**WORK INSTRUCTIONS:** Without adding anything, give again the lines from the one holding "Reply to the 你叫韦一敏 comment" through the final line of the records, exactly, with both ends included and pictures dropped.

**EXTRACTED MATERIAL:**

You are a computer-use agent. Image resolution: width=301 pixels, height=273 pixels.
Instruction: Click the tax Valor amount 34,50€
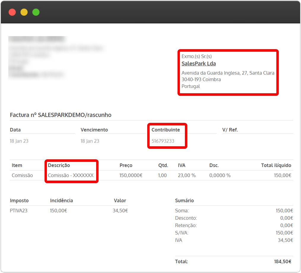120,211
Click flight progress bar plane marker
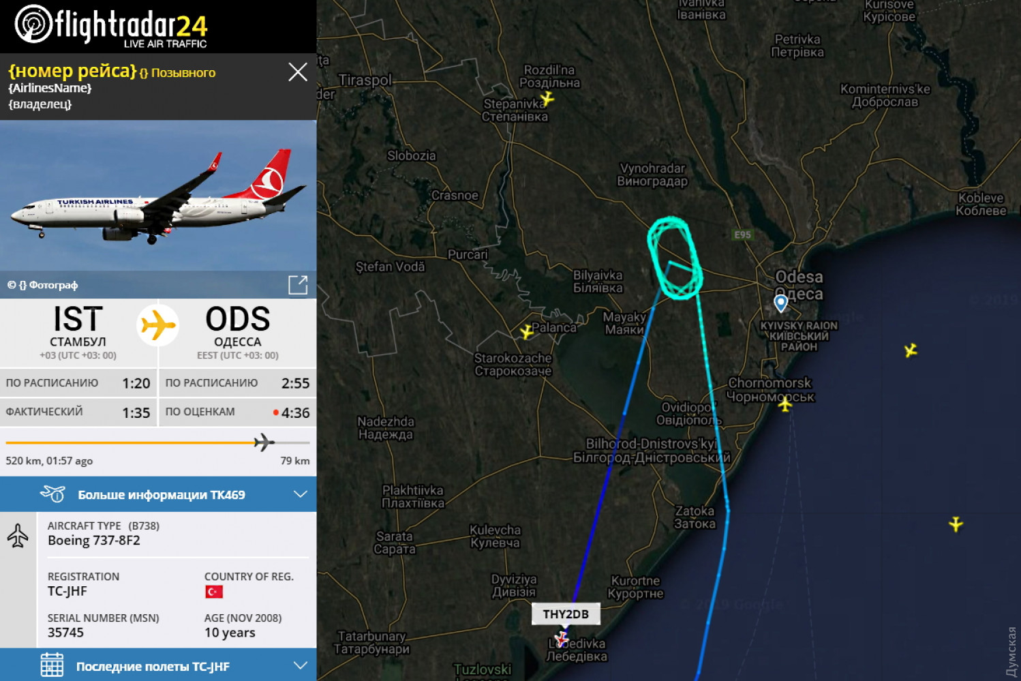This screenshot has height=681, width=1021. coord(264,442)
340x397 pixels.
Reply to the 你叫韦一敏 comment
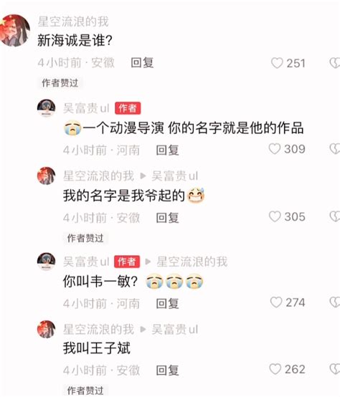167,304
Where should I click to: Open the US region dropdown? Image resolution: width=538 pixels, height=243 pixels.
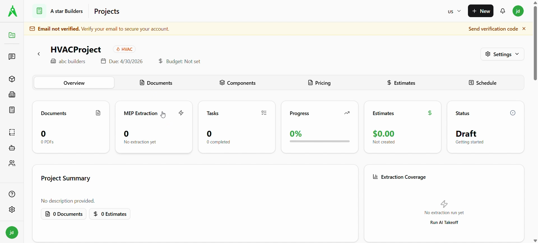[x=454, y=11]
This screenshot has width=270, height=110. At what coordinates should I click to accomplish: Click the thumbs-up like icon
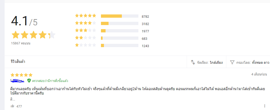[x=12, y=106]
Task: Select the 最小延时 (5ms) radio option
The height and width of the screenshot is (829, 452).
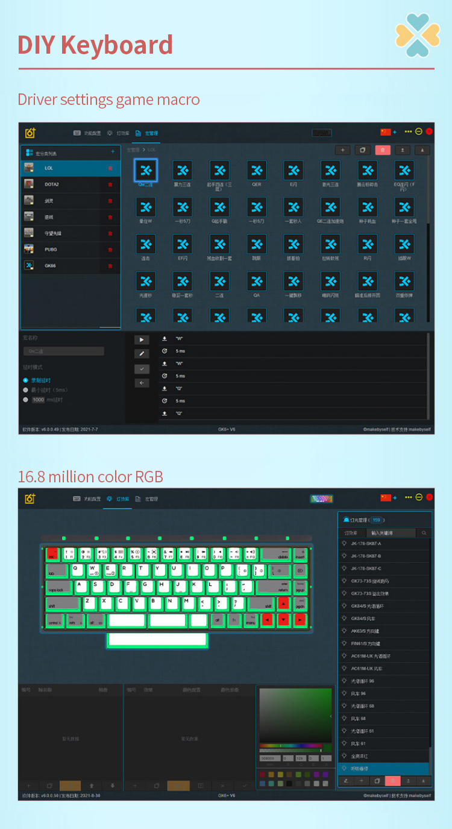Action: pyautogui.click(x=25, y=390)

**WRITTEN ANSWER:**
Reply to the 你叫韦一敏 comment
167,304
Where should I click to: Open the US region dropdown? Image resolution: width=538 pixels, height=243 pixels.
[x=454, y=11]
This screenshot has width=270, height=110. At what coordinates should I click to accomplish: Click the thumbs-up like icon
[x=12, y=106]
Task: Select the 最小延时 (5ms) radio option
The height and width of the screenshot is (829, 452).
Action: pyautogui.click(x=25, y=390)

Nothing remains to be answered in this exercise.